▶ **Esercizi da svolgere**
• a. Si riscriva come elenco puntato il paragrafo del brano che inizia con «La priorità della nostra politica», conservandone i fatti principali.
• b. In che modo il brano motiva l'affermazione che la strategia basata su debito e aiuti europei produce da vent'anni solo fallimenti? Si risponda in una, due o tre frasi.

▶ **Brano**
☆ ☆ ☆ ☆ ☆ ☆ ☆
Leggi anche: Il Covid ha colpito il Nord? Il governo aiuta il Sud

Ma la vera domanda è: serve finanziare a fondo perduto le aree economicamente meno sviluppate? Nel grafico qui sopra si vede come in 20 anni è cambiato il PIL procapite PPP (quindi a parità di potere d’acquisto) in alcune nazioni, rispetto all’Italia. Come si vede, da vent’anni il nostro Paese è fermo, superato nella crescita anche da economie considerate deboli come quella del Portogallo, cresciuta di quasi il 10% più di noi, o della Grecia, cresciuta del 15%. La fonte è IMF e i dati sono PreCovid: tutto lascia immaginare che a emergenza sanitaria conclusa il gap tra l’Italia e gli altri Paesi sarà ancora più ampio. 

La priorità della nostra politica sembra quella di mettere le mani su 170 miliardi di aiuti europei, tra fondo perduto e prestiti agevolati, che si aggiungono all’extra debito accumulato nei primi mesi del 2020 che dovrebbe aver portato il nostro debito pubblico dal 130% circa, dove veleggiava da alcuni anni, a superare il 160% con forti rischi che possa avvicinarsi a quota 200% entro la fine dell’anno. 

Debito e aiuti dell’Europa: è questo ormai il senso della politica economica del nostro Paese, ormai da anni. Una strategia più da cappello in mano che da rilancio per l’economia. Una strategia che come dimostra il grafico sopra, da vent’anni produce solo fallimenti. Ma come si è arrivati a questo punto?

# Il fallimento della politica assistenzialista: invece di prenderne atto per riformarci, si sta trasformano l’intera Italia in un paese da assistere

La politica economica degli ultimi decenni è evidente: si basa sull’assistenzialismo, con il trasferimento di risorse dalle categorie produttive e dai territori più efficienti a chi invece è in uno stato di bisogno.
☆ ☆ ☆ ☆ ☆ ☆ ☆
▶ **Dati forniti**
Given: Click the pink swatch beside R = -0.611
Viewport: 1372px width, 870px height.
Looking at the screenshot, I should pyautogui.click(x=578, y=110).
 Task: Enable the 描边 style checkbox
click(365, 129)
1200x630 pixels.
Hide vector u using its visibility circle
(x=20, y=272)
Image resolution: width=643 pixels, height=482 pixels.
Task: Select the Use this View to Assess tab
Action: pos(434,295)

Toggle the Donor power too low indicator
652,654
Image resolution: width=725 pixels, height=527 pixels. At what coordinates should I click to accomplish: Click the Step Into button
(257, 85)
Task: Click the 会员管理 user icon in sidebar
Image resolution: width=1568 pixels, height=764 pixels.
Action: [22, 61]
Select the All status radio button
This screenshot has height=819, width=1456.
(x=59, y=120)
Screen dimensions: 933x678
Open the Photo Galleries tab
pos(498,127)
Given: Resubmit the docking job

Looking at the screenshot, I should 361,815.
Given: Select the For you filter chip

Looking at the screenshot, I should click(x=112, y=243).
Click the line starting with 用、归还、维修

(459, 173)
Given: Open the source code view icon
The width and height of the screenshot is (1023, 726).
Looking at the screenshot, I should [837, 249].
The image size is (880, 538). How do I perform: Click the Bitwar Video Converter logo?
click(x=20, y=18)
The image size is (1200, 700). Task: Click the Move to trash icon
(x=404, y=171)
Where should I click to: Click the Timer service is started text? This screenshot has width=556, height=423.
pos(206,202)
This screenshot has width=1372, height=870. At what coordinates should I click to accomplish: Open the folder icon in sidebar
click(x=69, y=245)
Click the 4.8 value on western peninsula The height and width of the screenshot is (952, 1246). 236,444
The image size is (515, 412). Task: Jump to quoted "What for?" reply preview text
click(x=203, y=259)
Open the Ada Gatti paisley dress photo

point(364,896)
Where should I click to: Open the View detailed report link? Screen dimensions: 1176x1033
☆ ☆ ☆ ☆ ☆ ☆ ☆
▶ **Soluzioni**
• a.
- La priorità della politica italiana sembra essere ottenere 170 miliardi di aiuti europei, tra fondo perduto e prestiti agevolati.
- Questi aiuti si sommano al debito aggiuntivo accumulato nei primi mesi del 2020.
- Il debito pubblico, da alcuni anni intorno al 130%, dovrebbe aver superato il 160%.
- C'è il forte rischio che si avvicini al 200% entro la fine dell'anno.

• b. Il brano si richiama al grafico, secondo cui in vent'anni il PIL pro capite a parità di potere d'acquisto dell'Italia è rimasto fermo. Nello stesso periodo l'Italia è stata superata nella crescita anche da economie considerate deboli, come il Portogallo, cresciuto di quasi il 10% in più, e la Grecia, cresciuta del 15%.